JOB
Turn the material from its first line up to and including the line with "[x=482, y=735]" into a numbered list, leaving out any blank lines.

***** EXTRACTED RECORDS

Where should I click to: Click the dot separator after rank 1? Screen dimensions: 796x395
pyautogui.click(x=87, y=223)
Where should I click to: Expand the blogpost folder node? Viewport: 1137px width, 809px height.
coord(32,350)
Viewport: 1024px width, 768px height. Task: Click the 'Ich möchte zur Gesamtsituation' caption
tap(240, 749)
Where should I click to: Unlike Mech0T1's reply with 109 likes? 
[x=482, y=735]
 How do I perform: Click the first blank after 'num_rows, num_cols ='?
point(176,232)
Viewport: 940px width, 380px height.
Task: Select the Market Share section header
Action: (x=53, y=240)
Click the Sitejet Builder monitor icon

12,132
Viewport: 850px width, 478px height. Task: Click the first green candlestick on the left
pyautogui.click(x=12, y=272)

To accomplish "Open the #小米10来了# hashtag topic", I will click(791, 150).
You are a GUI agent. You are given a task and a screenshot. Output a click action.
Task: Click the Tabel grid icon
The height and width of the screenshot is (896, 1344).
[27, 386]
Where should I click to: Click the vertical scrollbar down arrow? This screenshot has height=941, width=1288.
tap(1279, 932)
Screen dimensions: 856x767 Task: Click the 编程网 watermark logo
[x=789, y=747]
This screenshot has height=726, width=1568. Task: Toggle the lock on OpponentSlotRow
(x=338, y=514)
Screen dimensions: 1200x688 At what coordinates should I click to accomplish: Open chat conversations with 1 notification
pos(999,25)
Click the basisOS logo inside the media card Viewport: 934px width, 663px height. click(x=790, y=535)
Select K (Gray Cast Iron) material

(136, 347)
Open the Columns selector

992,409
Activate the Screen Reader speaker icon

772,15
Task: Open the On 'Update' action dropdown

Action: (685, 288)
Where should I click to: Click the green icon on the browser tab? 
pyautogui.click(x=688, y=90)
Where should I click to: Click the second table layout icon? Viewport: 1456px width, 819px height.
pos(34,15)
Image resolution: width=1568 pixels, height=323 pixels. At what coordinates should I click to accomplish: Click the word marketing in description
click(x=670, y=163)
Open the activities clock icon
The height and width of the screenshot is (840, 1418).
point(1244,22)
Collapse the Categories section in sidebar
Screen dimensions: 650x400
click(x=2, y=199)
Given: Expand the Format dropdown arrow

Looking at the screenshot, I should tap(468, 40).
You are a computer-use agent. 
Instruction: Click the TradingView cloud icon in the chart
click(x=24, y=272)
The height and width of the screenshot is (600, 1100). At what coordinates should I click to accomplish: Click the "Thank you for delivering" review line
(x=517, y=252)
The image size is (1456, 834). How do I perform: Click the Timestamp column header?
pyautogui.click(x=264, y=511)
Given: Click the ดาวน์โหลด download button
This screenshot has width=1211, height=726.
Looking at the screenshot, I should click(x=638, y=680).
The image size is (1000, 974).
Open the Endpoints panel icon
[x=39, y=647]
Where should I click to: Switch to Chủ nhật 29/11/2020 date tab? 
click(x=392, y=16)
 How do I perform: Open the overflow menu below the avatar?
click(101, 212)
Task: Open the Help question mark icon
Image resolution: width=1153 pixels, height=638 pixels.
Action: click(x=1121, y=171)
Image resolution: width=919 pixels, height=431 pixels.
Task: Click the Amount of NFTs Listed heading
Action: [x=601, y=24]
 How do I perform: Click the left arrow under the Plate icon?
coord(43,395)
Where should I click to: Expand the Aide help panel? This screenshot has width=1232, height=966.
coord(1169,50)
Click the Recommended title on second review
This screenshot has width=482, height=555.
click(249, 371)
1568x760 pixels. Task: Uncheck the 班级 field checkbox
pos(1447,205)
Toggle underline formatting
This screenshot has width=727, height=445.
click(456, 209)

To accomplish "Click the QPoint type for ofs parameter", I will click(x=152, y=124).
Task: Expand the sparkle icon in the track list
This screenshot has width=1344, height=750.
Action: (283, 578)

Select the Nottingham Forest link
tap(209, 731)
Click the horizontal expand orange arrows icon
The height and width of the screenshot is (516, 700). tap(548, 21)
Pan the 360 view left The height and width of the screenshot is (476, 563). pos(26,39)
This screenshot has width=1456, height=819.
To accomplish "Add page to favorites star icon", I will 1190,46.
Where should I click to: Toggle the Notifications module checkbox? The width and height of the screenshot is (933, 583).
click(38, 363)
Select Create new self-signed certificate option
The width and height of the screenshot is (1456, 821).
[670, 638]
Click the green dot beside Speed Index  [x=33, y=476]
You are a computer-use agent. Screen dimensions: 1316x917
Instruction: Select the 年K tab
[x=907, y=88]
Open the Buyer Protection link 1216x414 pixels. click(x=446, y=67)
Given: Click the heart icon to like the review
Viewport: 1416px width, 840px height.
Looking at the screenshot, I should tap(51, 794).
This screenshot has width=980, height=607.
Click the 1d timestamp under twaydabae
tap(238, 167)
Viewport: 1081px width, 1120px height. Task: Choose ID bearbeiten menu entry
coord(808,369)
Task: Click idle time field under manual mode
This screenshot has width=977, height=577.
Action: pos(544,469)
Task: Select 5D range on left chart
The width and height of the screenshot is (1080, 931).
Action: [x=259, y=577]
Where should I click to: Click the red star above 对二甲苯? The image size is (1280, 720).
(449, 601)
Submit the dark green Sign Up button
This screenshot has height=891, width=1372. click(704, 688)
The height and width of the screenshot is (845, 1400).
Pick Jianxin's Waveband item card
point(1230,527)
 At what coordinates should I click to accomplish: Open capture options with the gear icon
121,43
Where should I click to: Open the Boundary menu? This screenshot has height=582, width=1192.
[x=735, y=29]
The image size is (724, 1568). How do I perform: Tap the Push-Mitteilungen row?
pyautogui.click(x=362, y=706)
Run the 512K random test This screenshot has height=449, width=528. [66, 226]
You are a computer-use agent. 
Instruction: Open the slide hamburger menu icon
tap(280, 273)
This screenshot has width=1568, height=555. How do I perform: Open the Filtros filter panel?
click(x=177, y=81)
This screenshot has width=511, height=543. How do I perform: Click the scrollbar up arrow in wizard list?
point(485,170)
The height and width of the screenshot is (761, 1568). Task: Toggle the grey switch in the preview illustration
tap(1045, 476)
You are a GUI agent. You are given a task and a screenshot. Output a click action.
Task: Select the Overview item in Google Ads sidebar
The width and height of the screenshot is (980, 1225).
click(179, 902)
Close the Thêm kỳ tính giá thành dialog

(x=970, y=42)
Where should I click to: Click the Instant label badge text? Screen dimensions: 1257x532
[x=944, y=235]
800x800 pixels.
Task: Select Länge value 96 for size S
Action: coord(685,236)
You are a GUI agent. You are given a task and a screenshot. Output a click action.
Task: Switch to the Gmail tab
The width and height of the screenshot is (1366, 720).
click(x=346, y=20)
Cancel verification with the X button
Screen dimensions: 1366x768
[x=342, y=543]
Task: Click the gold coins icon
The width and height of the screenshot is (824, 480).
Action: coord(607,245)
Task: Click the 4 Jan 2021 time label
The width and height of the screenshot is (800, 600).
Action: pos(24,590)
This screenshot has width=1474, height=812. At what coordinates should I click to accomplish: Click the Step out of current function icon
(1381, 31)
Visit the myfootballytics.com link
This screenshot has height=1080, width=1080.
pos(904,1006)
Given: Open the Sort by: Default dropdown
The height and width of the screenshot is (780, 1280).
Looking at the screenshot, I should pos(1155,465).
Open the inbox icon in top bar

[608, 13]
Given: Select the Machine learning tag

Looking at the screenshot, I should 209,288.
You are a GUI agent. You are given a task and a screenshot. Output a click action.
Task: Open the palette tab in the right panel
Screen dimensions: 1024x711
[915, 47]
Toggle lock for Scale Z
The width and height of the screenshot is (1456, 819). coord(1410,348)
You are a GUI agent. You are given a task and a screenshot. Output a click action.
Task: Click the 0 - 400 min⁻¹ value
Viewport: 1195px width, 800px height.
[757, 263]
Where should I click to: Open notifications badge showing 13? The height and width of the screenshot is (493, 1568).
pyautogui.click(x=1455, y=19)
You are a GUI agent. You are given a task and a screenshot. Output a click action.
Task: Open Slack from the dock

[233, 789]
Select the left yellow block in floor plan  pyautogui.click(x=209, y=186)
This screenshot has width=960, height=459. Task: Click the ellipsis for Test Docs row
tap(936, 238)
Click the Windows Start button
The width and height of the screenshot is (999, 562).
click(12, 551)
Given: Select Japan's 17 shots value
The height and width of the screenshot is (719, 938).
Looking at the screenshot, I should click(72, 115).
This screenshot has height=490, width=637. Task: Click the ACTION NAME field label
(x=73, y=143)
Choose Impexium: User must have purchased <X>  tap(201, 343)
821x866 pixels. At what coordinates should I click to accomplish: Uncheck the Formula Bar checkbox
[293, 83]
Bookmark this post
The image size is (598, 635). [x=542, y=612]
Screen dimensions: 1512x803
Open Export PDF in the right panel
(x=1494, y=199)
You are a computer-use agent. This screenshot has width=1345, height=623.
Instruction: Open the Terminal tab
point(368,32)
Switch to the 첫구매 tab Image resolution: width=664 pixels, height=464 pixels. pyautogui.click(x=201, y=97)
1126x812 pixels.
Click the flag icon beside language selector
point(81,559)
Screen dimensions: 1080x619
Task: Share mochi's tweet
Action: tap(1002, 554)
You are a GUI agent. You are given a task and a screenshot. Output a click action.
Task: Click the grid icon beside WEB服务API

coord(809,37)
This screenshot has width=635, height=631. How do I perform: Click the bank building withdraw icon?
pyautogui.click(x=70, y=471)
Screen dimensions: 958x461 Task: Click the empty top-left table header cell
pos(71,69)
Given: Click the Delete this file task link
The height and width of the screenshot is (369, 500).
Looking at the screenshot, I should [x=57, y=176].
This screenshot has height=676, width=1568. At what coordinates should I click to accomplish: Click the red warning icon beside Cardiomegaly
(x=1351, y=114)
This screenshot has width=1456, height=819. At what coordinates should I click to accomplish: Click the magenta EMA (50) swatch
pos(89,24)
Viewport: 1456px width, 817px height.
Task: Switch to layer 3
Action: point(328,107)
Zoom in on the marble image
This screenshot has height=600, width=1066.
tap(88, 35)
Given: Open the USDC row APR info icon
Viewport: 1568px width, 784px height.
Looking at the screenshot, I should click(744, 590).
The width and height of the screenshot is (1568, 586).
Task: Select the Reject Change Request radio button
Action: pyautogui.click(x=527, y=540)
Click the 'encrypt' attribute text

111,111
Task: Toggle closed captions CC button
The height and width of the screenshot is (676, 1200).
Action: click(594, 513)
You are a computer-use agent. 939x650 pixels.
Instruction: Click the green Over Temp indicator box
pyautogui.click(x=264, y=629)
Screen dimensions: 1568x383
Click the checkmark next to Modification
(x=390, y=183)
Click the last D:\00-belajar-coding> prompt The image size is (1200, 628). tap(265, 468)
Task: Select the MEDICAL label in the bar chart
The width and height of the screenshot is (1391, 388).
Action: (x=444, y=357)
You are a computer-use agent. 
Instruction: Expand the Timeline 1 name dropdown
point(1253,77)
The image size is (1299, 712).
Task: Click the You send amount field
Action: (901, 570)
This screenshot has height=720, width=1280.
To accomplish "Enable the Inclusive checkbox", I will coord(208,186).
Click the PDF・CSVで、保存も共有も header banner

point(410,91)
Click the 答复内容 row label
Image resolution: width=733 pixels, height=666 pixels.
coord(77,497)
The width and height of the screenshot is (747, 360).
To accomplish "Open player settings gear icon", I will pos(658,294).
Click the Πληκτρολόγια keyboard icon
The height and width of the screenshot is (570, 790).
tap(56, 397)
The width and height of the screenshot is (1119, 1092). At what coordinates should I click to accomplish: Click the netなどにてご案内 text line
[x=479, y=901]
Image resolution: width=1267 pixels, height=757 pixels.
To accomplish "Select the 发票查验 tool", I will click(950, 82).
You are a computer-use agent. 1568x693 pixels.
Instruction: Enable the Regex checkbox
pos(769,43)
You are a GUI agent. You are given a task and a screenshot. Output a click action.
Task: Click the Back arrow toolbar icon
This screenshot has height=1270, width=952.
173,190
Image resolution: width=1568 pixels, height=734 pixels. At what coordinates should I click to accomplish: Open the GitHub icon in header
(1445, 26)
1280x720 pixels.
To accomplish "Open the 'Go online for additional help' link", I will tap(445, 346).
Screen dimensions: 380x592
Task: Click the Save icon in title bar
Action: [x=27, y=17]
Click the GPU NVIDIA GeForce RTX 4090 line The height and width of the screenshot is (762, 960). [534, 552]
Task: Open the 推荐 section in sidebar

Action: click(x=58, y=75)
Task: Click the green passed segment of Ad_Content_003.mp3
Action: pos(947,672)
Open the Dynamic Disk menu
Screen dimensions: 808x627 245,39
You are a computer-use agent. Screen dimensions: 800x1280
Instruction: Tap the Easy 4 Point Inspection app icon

**********

SOLVED PROBLEM
1. Where should I click to: Click the dot separator after rank 1? Screen dimensions: 796x395
2. pyautogui.click(x=87, y=223)
3. Where should I click to: Expand the blogpost folder node? Viewport: 1137px width, 809px height.
4. coord(32,350)
5. Viewport: 1024px width, 768px height. Task: Click the 'Ich möchte zur Gesamtsituation' caption
6. tap(240, 749)
7. Where should I click to: Unlike Mech0T1's reply with 109 likes? 
8. [x=482, y=735]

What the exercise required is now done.